6 Strategies for Leveraging a Balance Transfer 

If you’re searching for ways to streamline your credit card payments, a credit card balance transfer may be a good option for you.

With a balance transfer, you can consolidate balances from multiple credit cards onto one card. This can help reduce the number of payments you have to make.

Like any financial tool, balance transfers work best when used strategically. This article explores how to take full advantage of balance transfers and how to avoid common pitfalls.

Learn how balance transfers work

When deciding if a balance transfer is right for you, make sure you know these terms: 

  • Maximum transfer amount. The maximum amount you can move from other credit cards onto your credit card through a balance transfer. Ideally, you want to find a card with a transfer limit that’s large enough to consolidate all of your credit card balances. 
  • Promotional APR. Credit cards may have different balance transfer offers, with a low or 0% APR for a specific period, usually 6 to 36 months. 
  • Standard APR. Once the promotional period ends, your rate will increase to the standard APR, which could be 21% or more.
  • Balance transfer fee. The balance transfer fee is usually a percentage of the amount you transfer. The fee typically ranges from 1% to 5% and is added to your total balance on your new card. In Quebec, there may be no fee at all.
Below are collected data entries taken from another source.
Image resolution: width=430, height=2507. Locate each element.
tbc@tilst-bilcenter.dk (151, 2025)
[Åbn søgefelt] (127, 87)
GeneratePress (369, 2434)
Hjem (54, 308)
Research credit card options

To find the right credit card for your balance transfer, take time to research your options. Review multiple cards to see if you meet the qualification criteria. 
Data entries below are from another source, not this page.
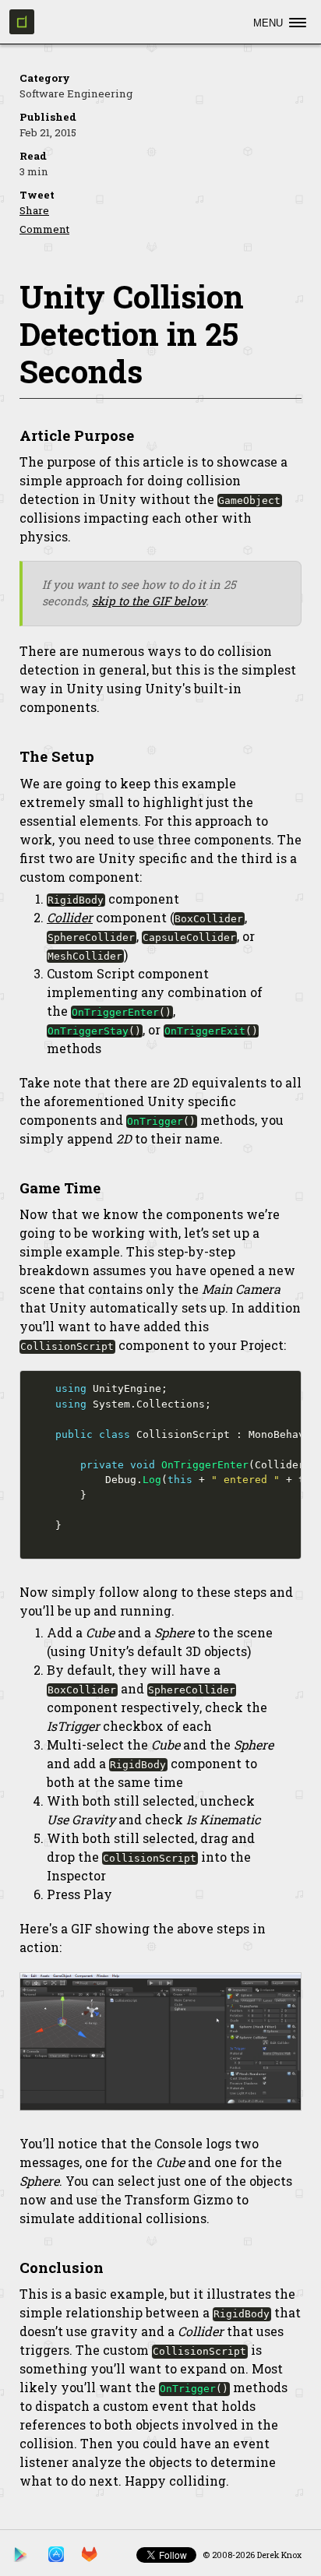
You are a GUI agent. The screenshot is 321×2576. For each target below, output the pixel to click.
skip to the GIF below (149, 601)
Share (34, 210)
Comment (44, 229)
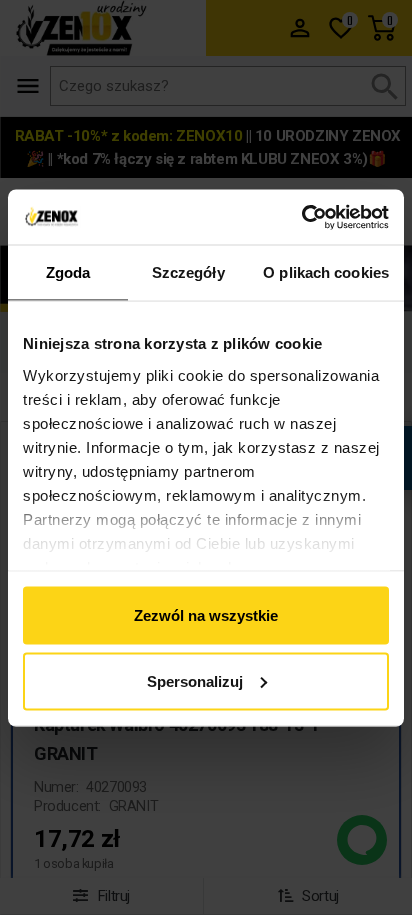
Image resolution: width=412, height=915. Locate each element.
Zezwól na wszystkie (206, 615)
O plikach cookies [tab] (326, 272)
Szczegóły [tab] (188, 272)
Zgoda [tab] (68, 272)
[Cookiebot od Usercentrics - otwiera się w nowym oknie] (301, 217)
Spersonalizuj (195, 680)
When you narrow your search, see if you can prequalify on the issuer’s website. This process typically requires a soft credit pull, which won’t impact your credit score. 
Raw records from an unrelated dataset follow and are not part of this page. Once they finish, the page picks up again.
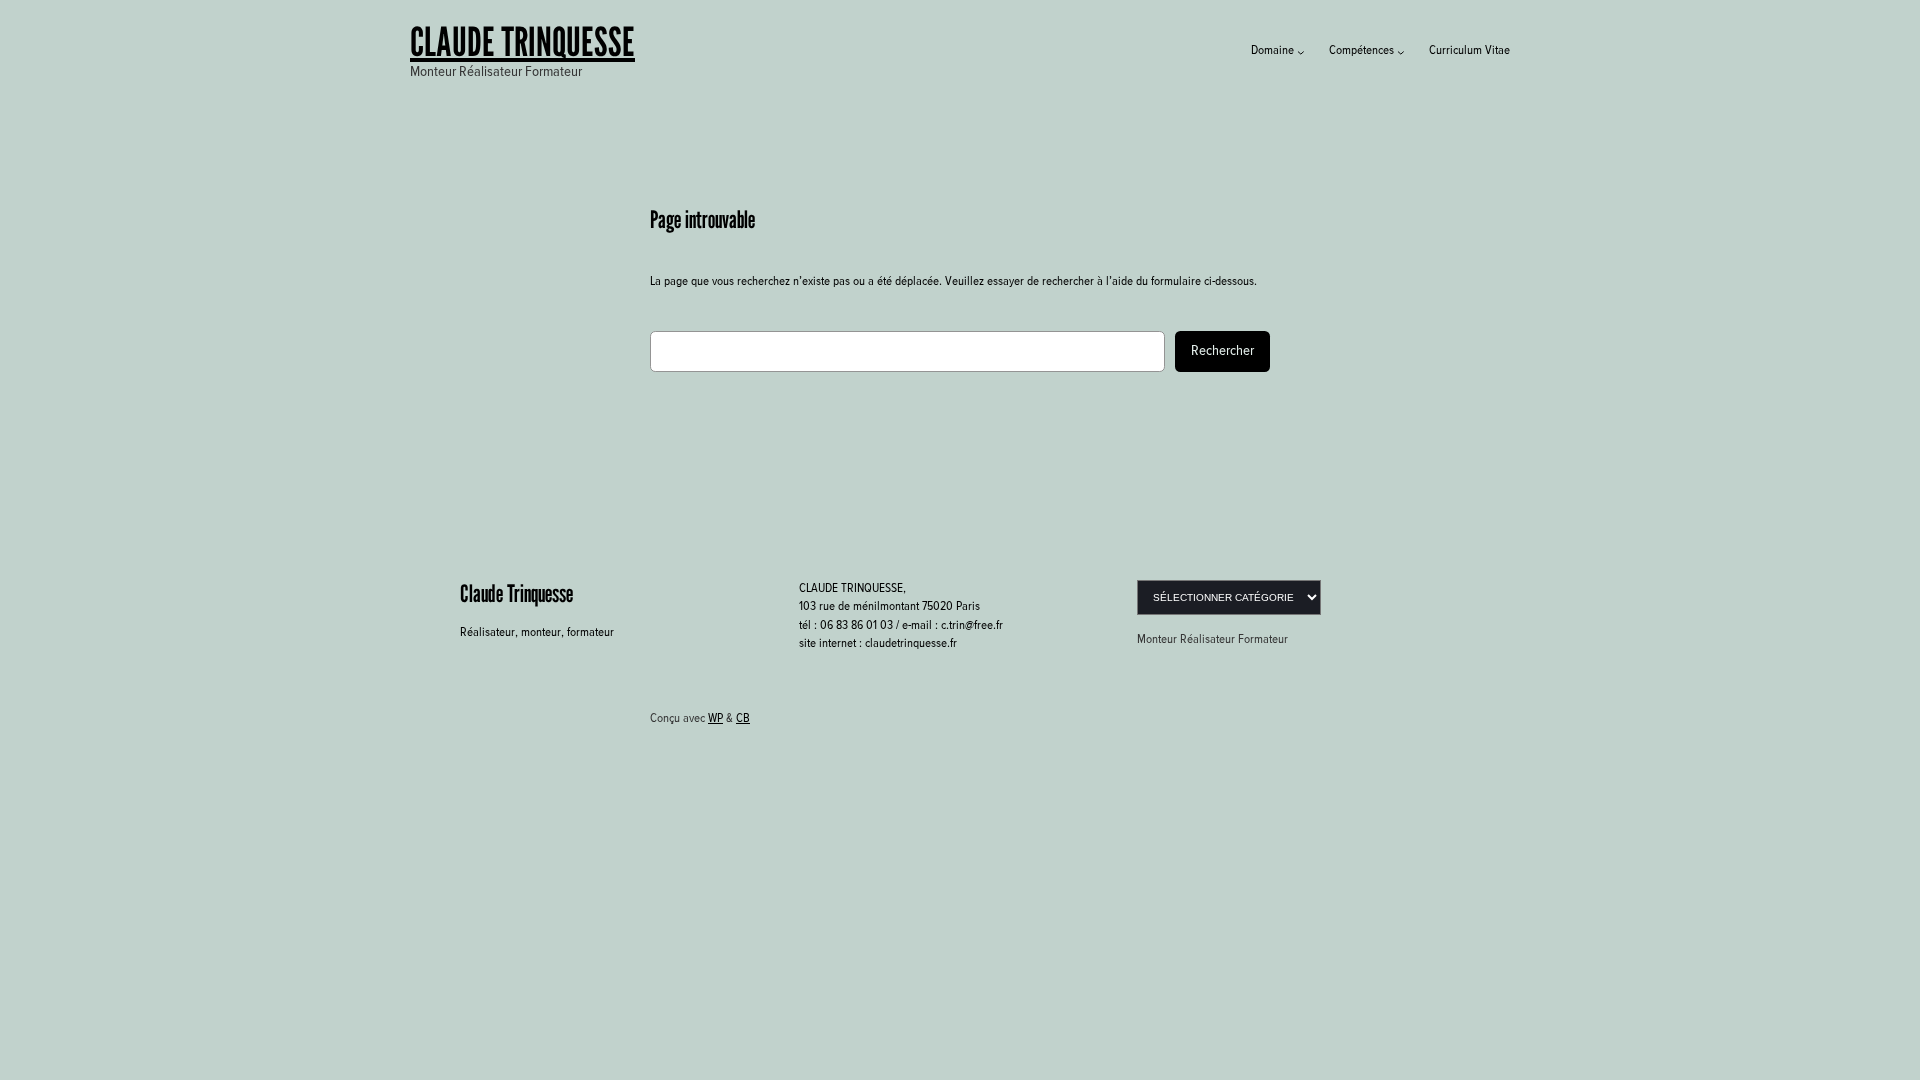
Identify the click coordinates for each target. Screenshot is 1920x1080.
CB (743, 718)
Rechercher (1222, 351)
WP (715, 718)
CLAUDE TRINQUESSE (522, 41)
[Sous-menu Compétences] (1401, 52)
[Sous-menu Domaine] (1301, 52)
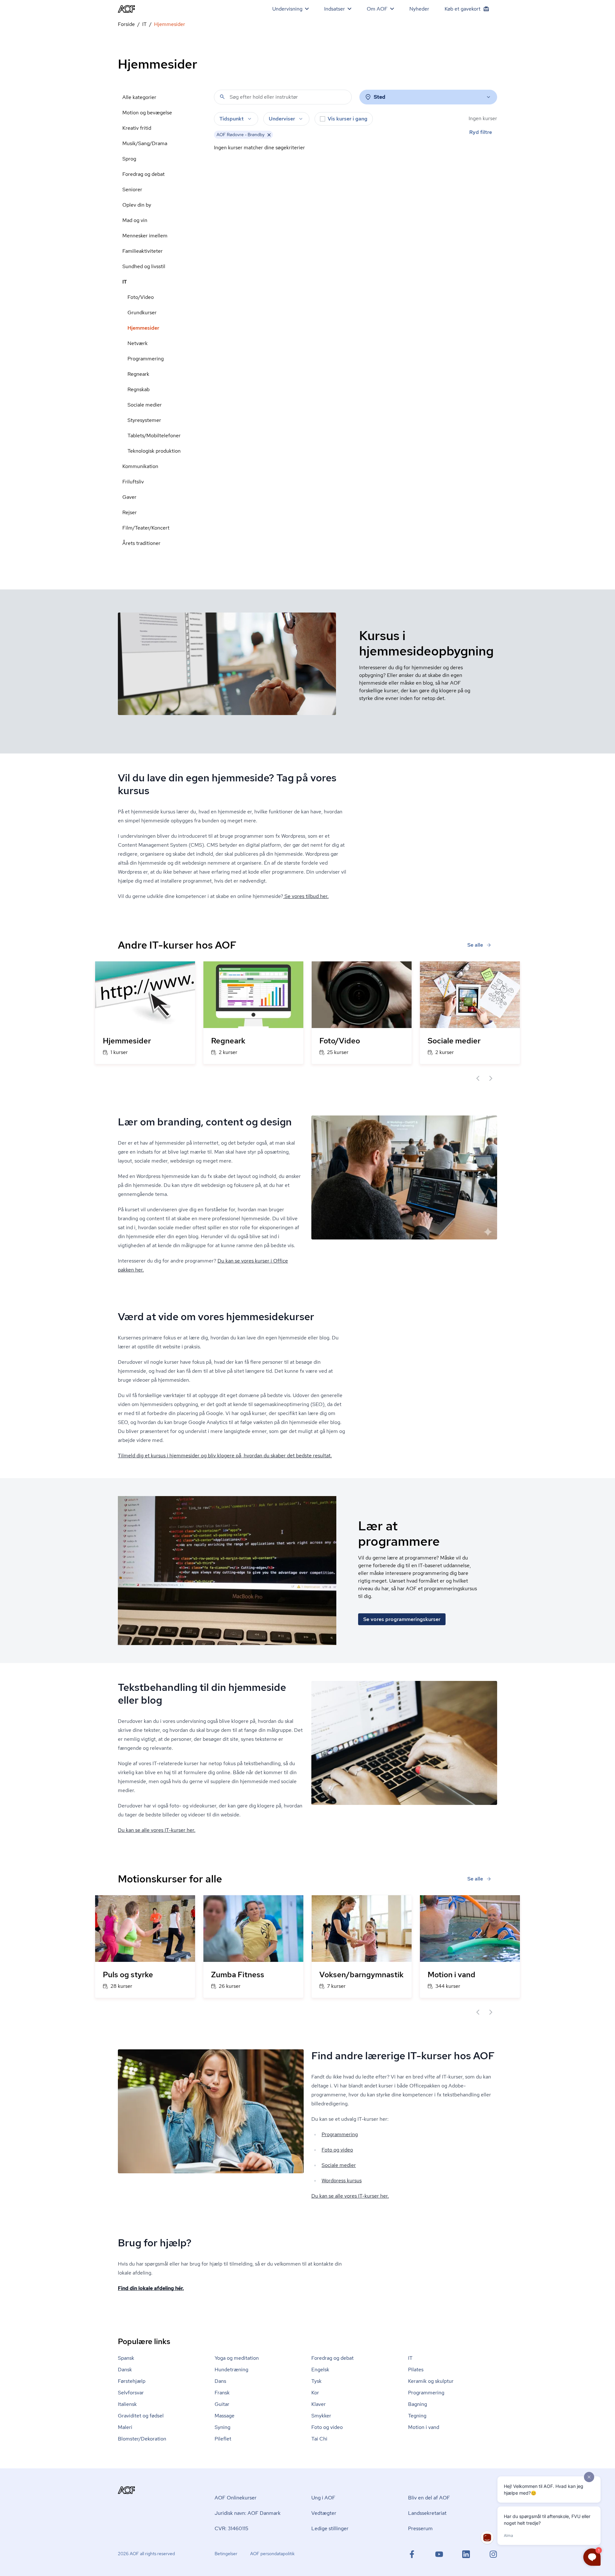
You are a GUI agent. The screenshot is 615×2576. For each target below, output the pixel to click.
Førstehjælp (131, 2381)
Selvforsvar (131, 2392)
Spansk (126, 2358)
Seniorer (132, 189)
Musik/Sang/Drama (144, 143)
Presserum (420, 2528)
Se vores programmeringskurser (401, 1619)
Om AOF (377, 8)
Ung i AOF (323, 2497)
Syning (222, 2427)
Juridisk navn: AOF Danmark (248, 2513)
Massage (224, 2415)
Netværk (137, 343)
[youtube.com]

Prequalification doesn’t guarantee approval, but it will give you a better idea of whether the card is a good fit and what terms you’re likely to qualify for.

Prioritize your highest-interest balances

The card you choose for your balance transfer may not have a transfer limit large enough to accommodate all your other balances. 

In this case, consider transferring balances with the highest interest rate first.

Have a payoff plan

To make the most of a balance transfer promotional offer, you typically need to make more than the minimum payment each month. Create a payoff plan by taking your total amount of debt and dividing it by the number of months in the promotional period. 

For example, say you have completed a $5,000 balance transfer to a card with a 10-month 0% promotional period. That works out to $500 per month for 10 months in order to pay off your entire balance at 0% interest.

Avoid new purchases on your balance transfer credit card

If you have completed a balance transfer, then you may want to avoid making new purchases with that credit card. Not only will it add to your overall balance, but the promotional APR may not apply to new purchases. Instead, the standard rate will apply. 

For example, you might have a promotional rate of 0% for transferred balances and a new purchase rate of 21%.

Keep your old credit cards active

While there may be situations when closing a credit card is the best choice — to eliminate a high annual fee or the temptation to overspend, for example — it may negatively affect your credit score. 

Closing your card will reduce your available credit, which can affect your credit utilization ratio. Ideally, you should keep your balances below 30% of your available credit. Closing an account reduces the amount of credit you have and raises your utilization ratio. If you close a card that you’ve had for a long time, this can also lower the average age of your accounts. High credit utilization and a low average age of accounts can both hurt your credit score. 

If you have a credit card that’s paid off but you no longer use it, some issuers might close it automatically after a period of time. To prevent this, use your card for a small purchase or two every few months and pay it off right away to avoid interest charges.

Streamline your credit card payments with a balance transfer

Responsible use of a balance transfer can help you take control of your payments. To find the right card for you, seek prequalification to see what cards you qualify for and compare the terms across multiple cards.

If you choose a card with a promotional balance transfer offer, pay off as much of your transferred balance as possible during the promotional period. To maximize the benefits of a balance transfer, establish a payoff plan, avoid making new purchases and keep your old card active if you can.

By applying these simple strategies, you may be able to significantly reduce your interest costs and get your debt under control.